O ex-deputado Coriolano Sales fora acometido de um enfarte na última semana, agravado por problemas pulmonares e diabetes, não resistindo à cirurgia cardíaca exigida pela intercorrência. Lúcido até a preparação para a operação e cônscio do risco da intervenção, ele manifestou o desejo de ser sepultado no mausoléu da família no Cemitério da Paz. Ele completaria 76 anos em agosto e, ao contrário do que muitos pensavam dado à sua dedicação a Vitória da Conquista, nasceu em Santa Teresinha, no vale do Jiquiriçá, em 1943.

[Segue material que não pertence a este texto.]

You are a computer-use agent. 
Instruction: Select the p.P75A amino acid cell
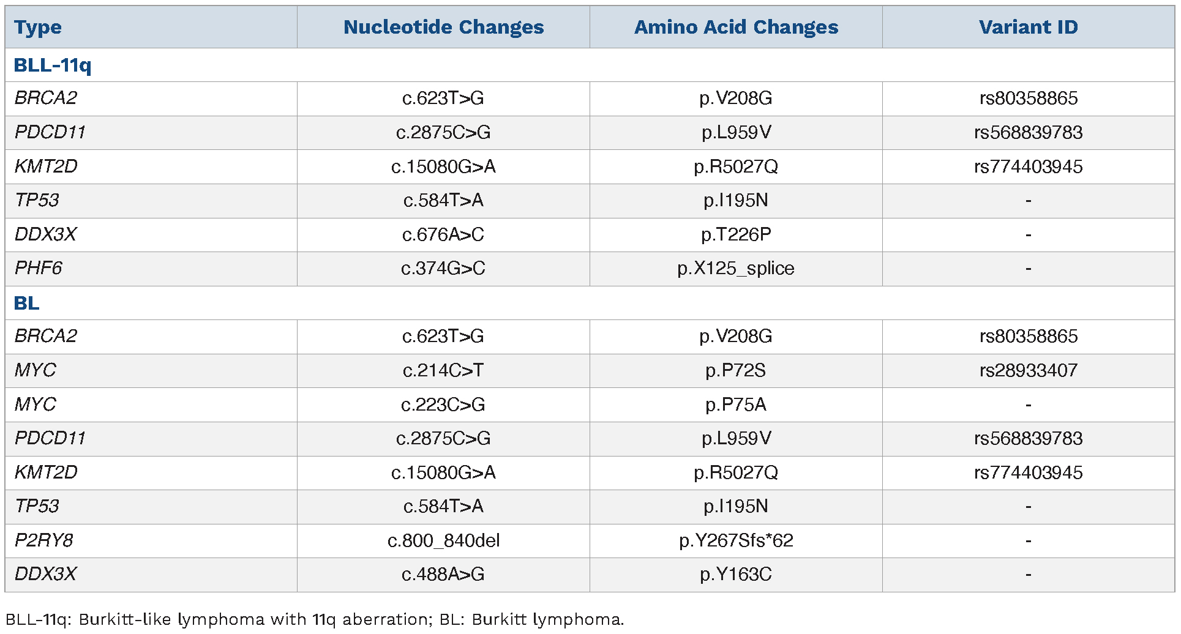click(x=735, y=405)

Coriolano Sales exerceu três mandatos consecutivos como deputado estadual, a partir de 1983, e outros três como deputado federal, a partir de 1991, mas sempre foi um militante político, mesmo antes de ingressar na Faculdade de Direito da Ufba, onde se graduou em 1970, pois foi líder secundarista e depois de formado teve forte atuação na Ordem dos Advogados do Brasil. Na Assembleia Legislativa exerceu a presidência no biênio 1987/1989 e a presidência da Constituinte em 1989. Integrou praticamente todas as comissões técnicas, foi vice-líder de sua bancada, a do PMDB, e relatou CPIs importantes como a do Condomínio Barro Preto, sendo ativo no processo de divisão territorial da Bahia – com a criação de cerca de 40 municípios a partir de 1985, alguns de grande peso econômico como Eunápolis e Teixeira de Freitas.